*PROMPT*
Repeat only the lines from the one containing "This screenshot has width=1333, height=896." to the final line below, exactly as they read, and leave every picture out.

*RECORDS SHOWN*
= = = =

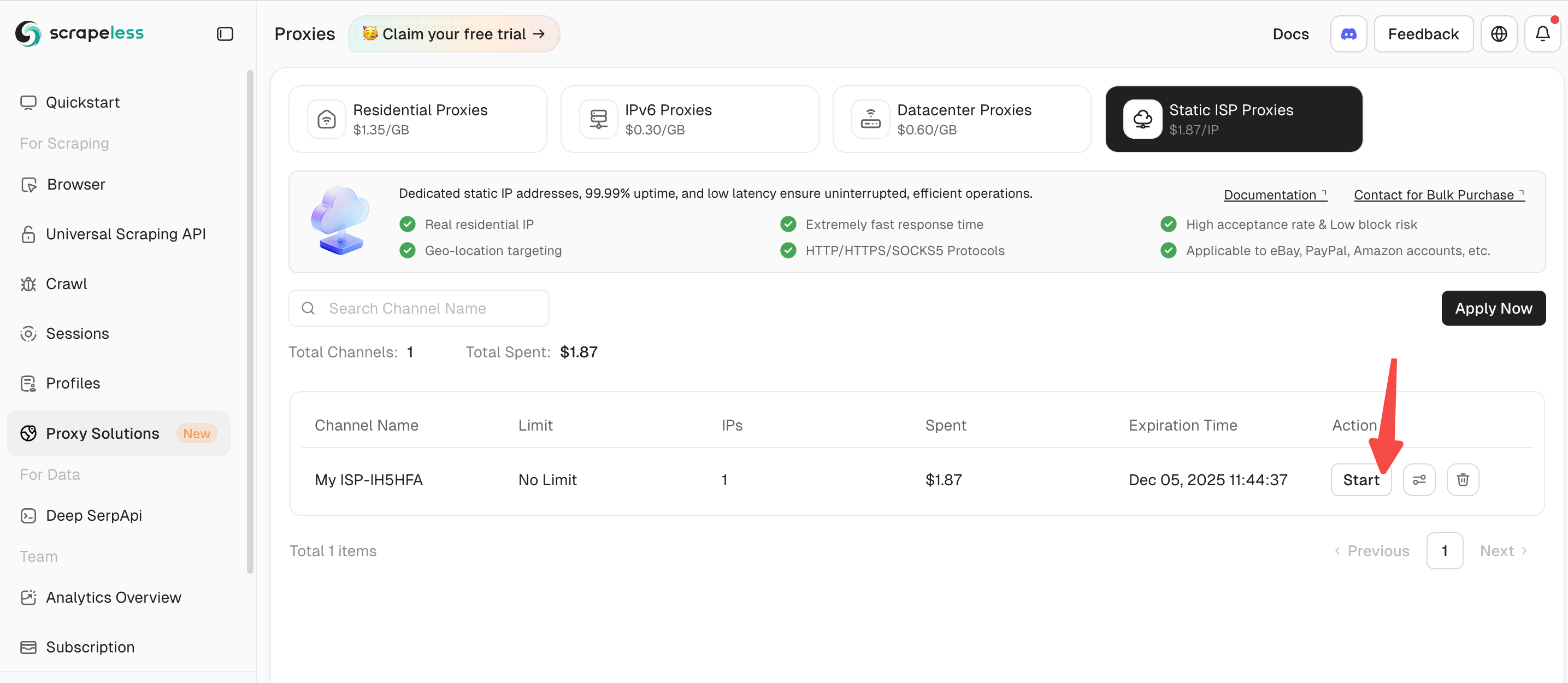Open the notifications bell
Image resolution: width=1568 pixels, height=683 pixels.
pyautogui.click(x=1542, y=34)

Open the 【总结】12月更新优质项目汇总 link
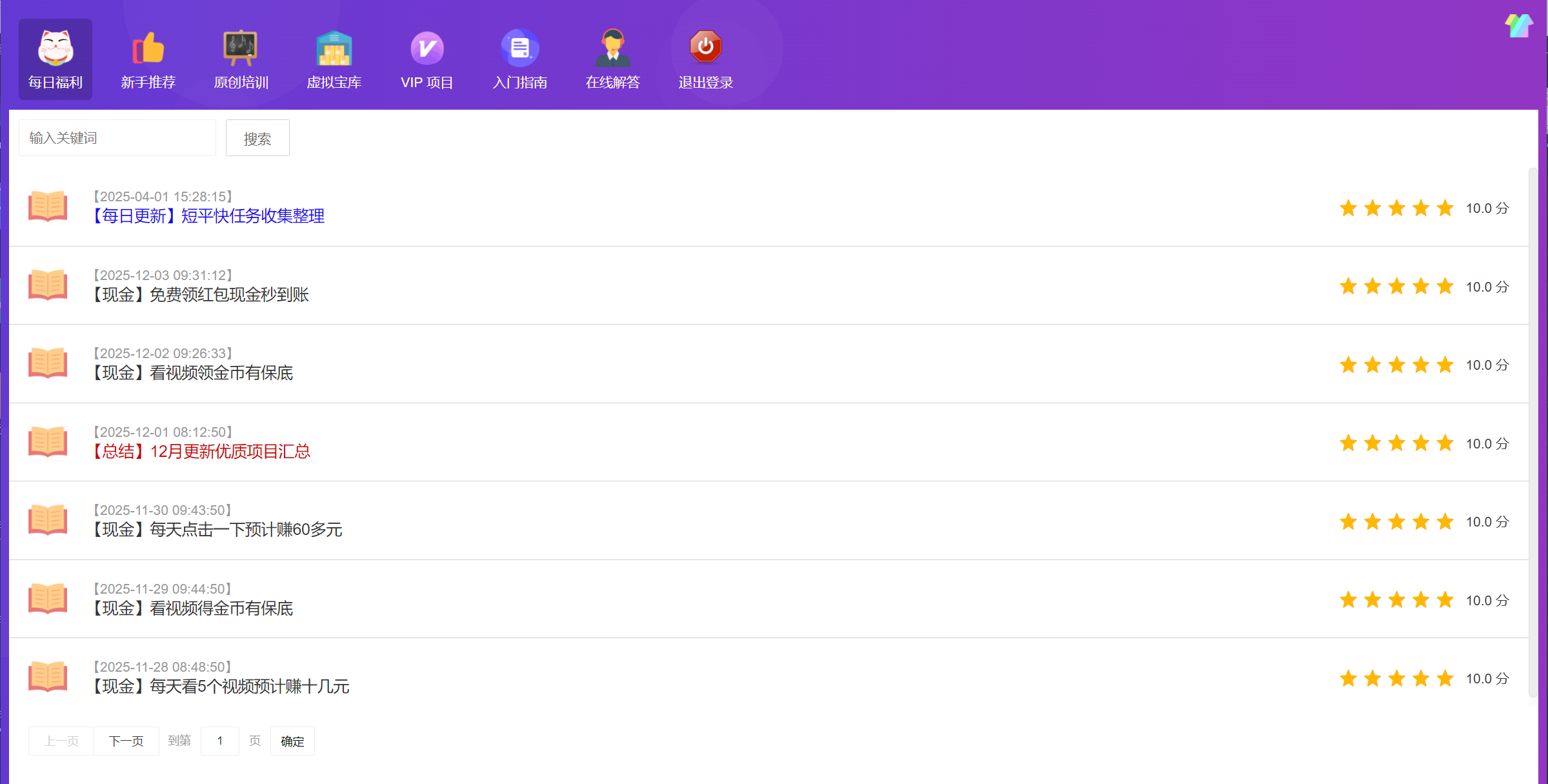coord(201,451)
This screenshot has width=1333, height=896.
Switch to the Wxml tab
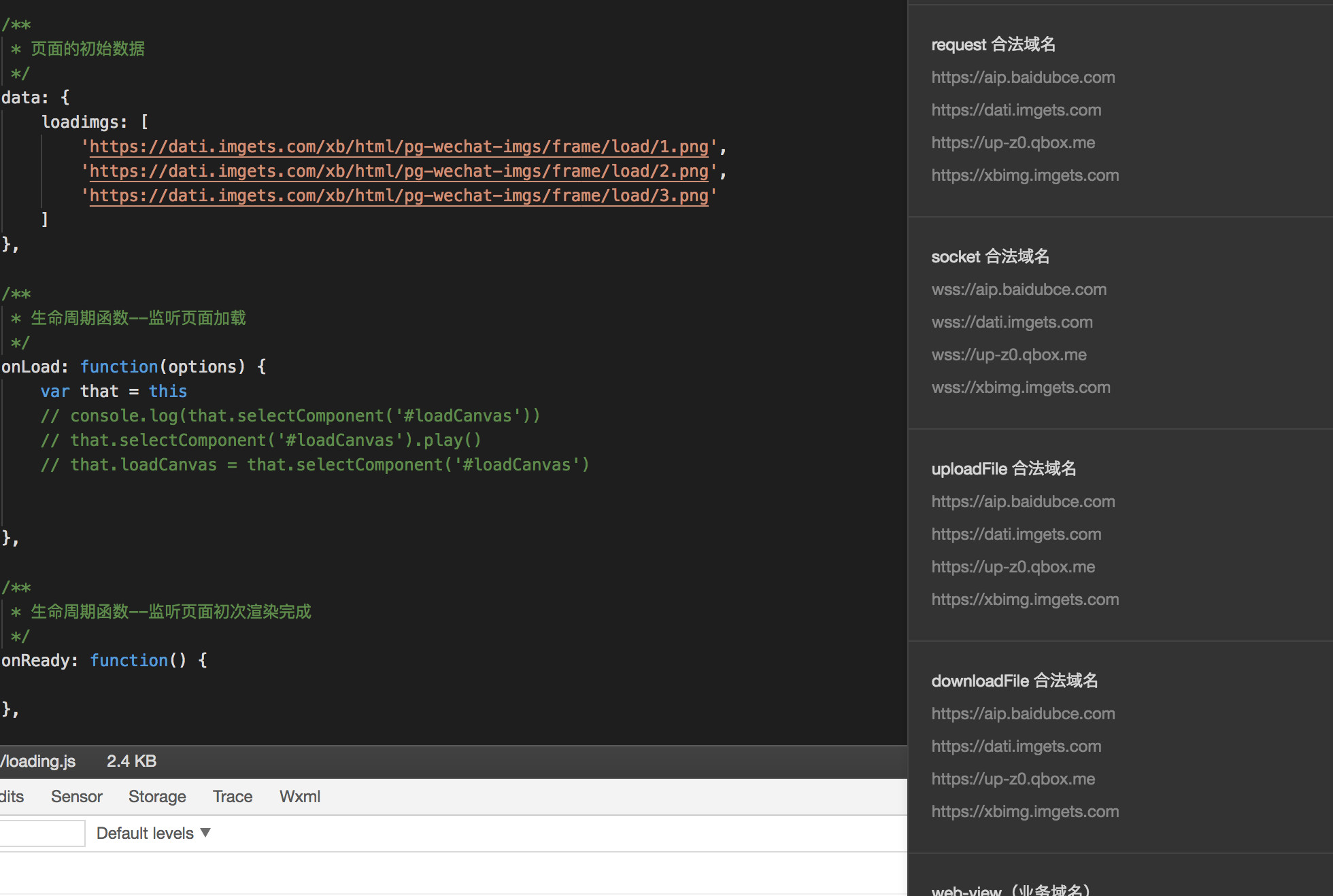(299, 797)
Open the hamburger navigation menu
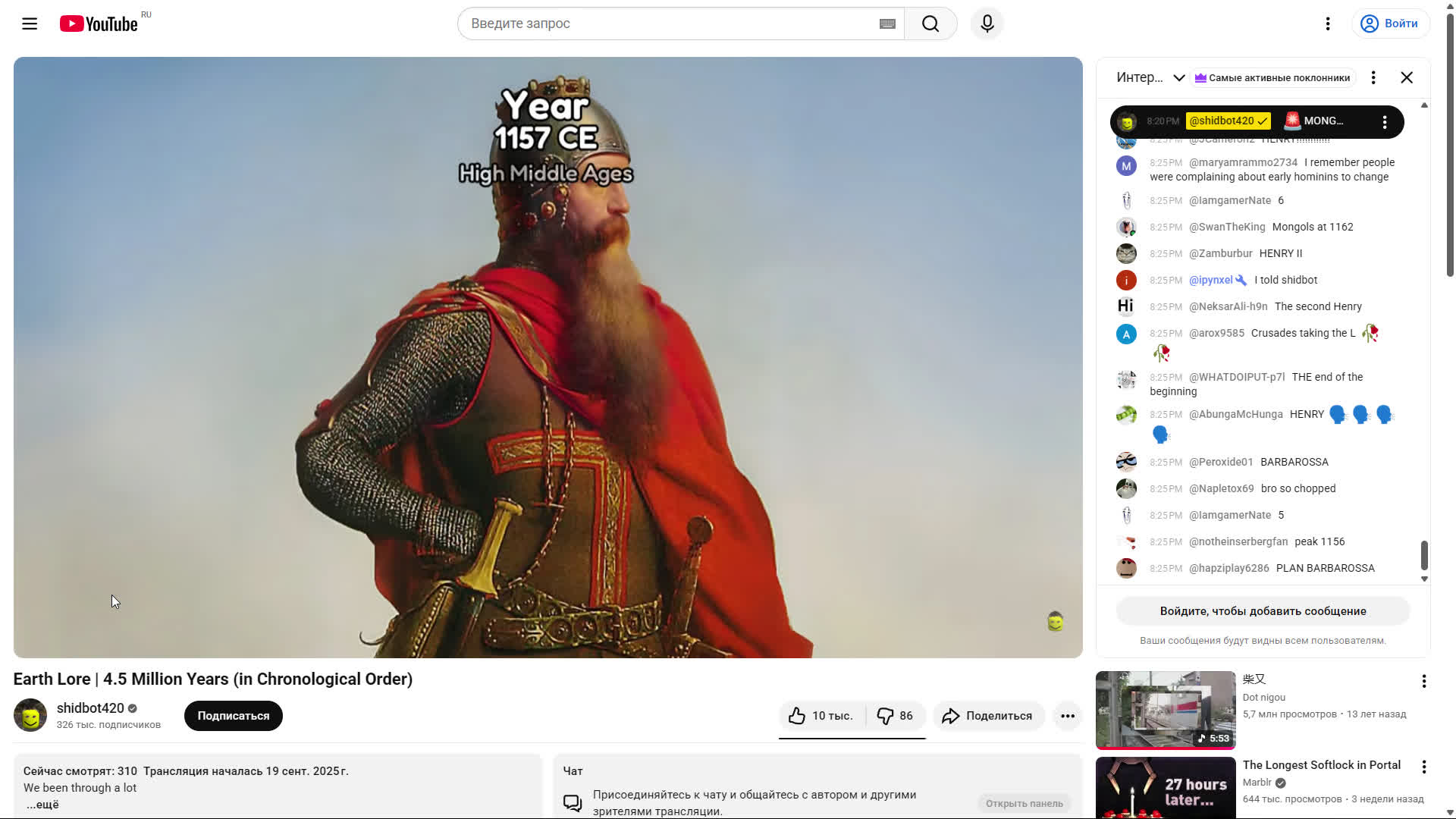Viewport: 1456px width, 819px height. [30, 24]
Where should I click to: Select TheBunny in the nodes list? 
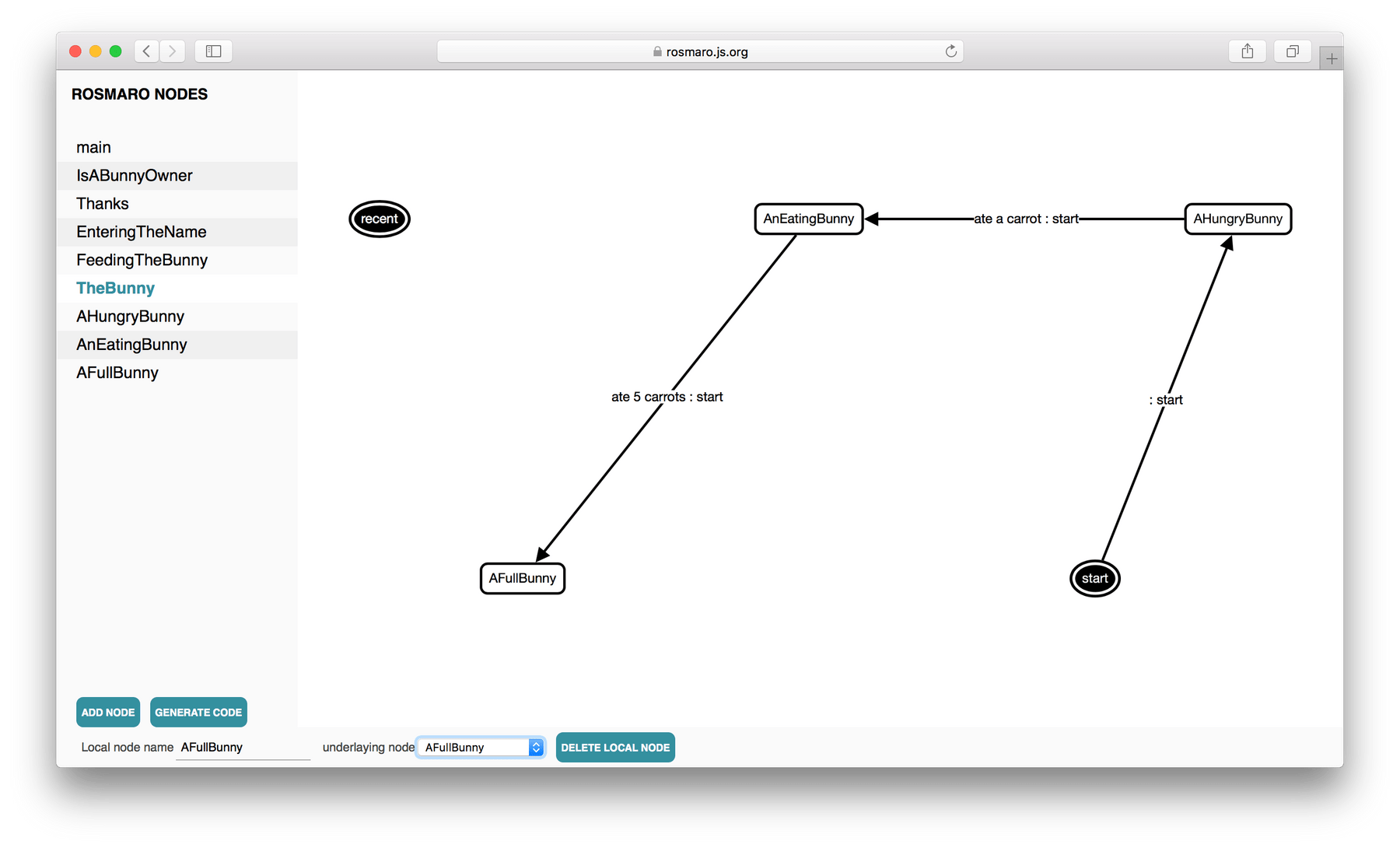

= = = =

*COMPLETED EXERCISE*
This screenshot has width=1333, height=896.
Switch to the Wxml tab
(299, 797)
Open the hamburger navigation menu
Viewport: 1456px width, 819px height. [30, 24]
Where should I click to: Select TheBunny in the nodes list? 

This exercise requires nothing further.